C++ Logo

sg12

Advanced search

Re: [ub] Type punning to avoid copying (was: unions and undefined behavior)

From: Jeffrey Yasskin <jyasskin_at_[hidden]>
Date: Thu, 25 Jul 2013 08:04:37 -0700
Sorry, hit send too soon.

On Thu, Jul 25, 2013 at 8:00 AM, Jeffrey Yasskin <jyasskin_at_[hidden]> wrote:
> On Wed, Jul 24, 2013 at 5:05 PM, Nevin Liber <nevin_at_[hidden]> wrote:
>> On 24 July 2013 09:20, Nevin Liber <nevin_at_[hidden]> wrote:
>>>
>>> On 24 July 2013 06:58, Gabriel Dos Reis <gdr_at_[hidden]> wrote:
>>>>
>>>> The "union hack" is treacherous and needs far more investigation
>>>> than it appears.
>>>
>>>
>>> So treacherous that people have been managing to use it for the last 30
>>> years or so?
>>>
>>>>
>>>> Are we going to mandate that the reintepretation of
>>>> the bits cannot possibly yield trap representation?
>>>
>>>
>>> I wouldn't. This is for non-portable machine-specific code.

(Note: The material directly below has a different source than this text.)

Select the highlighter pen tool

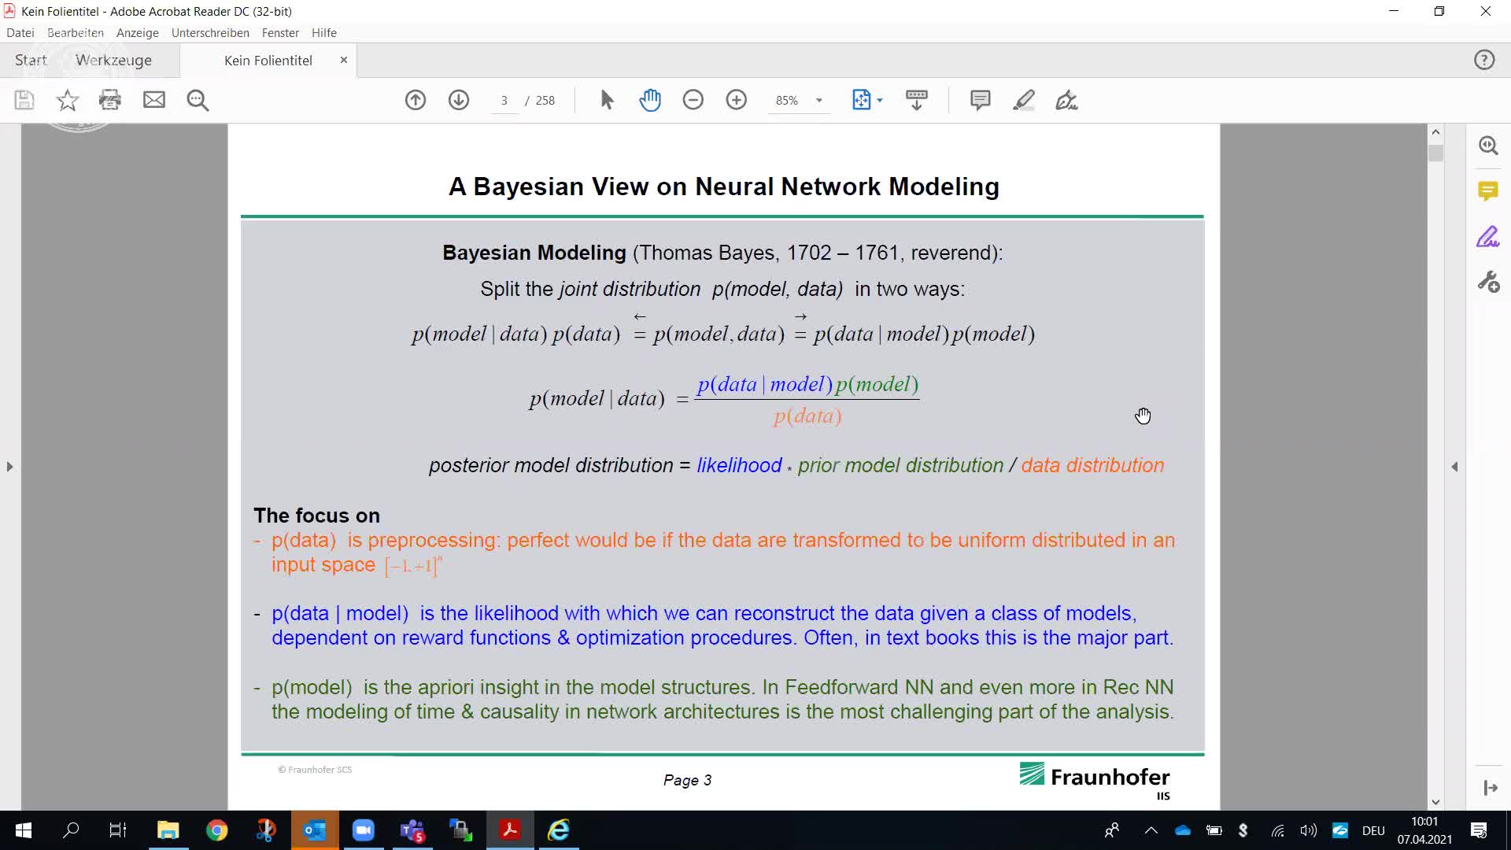point(1023,100)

If you blow
>>> a trap representation or an alignment access, you are on your own.
>>>
>>> If I wanted to do this via copying, I'd just use Java.
>>
>>
>> Assuming no alignment, packing, endian or malformed packet issues, here is
>> an example of what people want to do:
>>
>> enum class Protocol : char
>> {
>> UDP = 17,
>> // ...
>> };
>>
>> struct IPHeader
>> {
>> //...
>> Protocol protocol;
>> // ...
>> };
>>
>> struct UDPHeader : IPHeader
>> {
>> //...
>> uint16_t length;
>> //...
>> char data[1];
>> };
>>
>> union Header
>> {
>> IPHeader ip;
>> UDPHeader udp;
>> //...
>> };
>>
>> // Deliver payload to f without copying
>> Payload(dynarray<char> const& packet, std::function<void(char const*, char
>> const*)> const& f)
>> {
>> // Want to overlay Header on packet.data()
>> auto& header = *static_cast<Header const*>(static_cast<void
>> const*>(packet.data()));
>>
>> switch (header.ip.protocol)
>
> The above line, which accesses the stored value of an object whose
> dynamic type is char[] through a glvalue of type Protocol, is
> undefined according to C++14[basic.lval]p10. (The fact that Protocol
> has an underlying type of 'char' doesn't appear to help.
>
> The access through 'header' would be undefined except for "an
> aggregate or union type that includes one of the aforementioned types
> among its elements or non-static data members", since 'char' is a
> member of UDPHeader.
>
>> {
>> case Protocol::UDP:
>> f(&header.udp.data[0], &header.udp.data[header.udp.length - 8]);
>
> And this line is undefined because of accessing a char through a uint16_t.
>
>> break;
>> //...
>> }
>>
>> }
>>
>> Q1: How many places has undefined behavior been invoked in the above?
>> Q2: What is the correct way to write this code?
>
> struct UDPHeader : IPHeader
> {
> //...
> uint16_t length;
> //...
> // char data[1]; // Don't need this anymore.
> };
>
> // Deliver payload to f without copying
> Payload(dynarray<char> const& packet, std::function<void(char const*,
> char const*)> const& f)
> {
> // Want to load Header from packet.data()
> Header header;
> memcpy(&header, packet.data(), sizeof(Header));
>
> switch (header.ip.protocol)
> {
> case Protocol::UDP:
> const char* data = packet.data() + sizeof(header.udp);
> f(data, data + header.udp.length - 8);
> break;
> //...
> }
> }
>
> Now, we'd like the compiler to use 'header' without actually copying
> the data. What would get in the way of that optimization? Well, if the
> compiler can't tell that payload.data() is immutable through all uses
> of 'header', it might think it needs to save the original contents. We
> could enable that optimization again by adding a language feature that
> asserts to the compiler that some data is immutable in a region.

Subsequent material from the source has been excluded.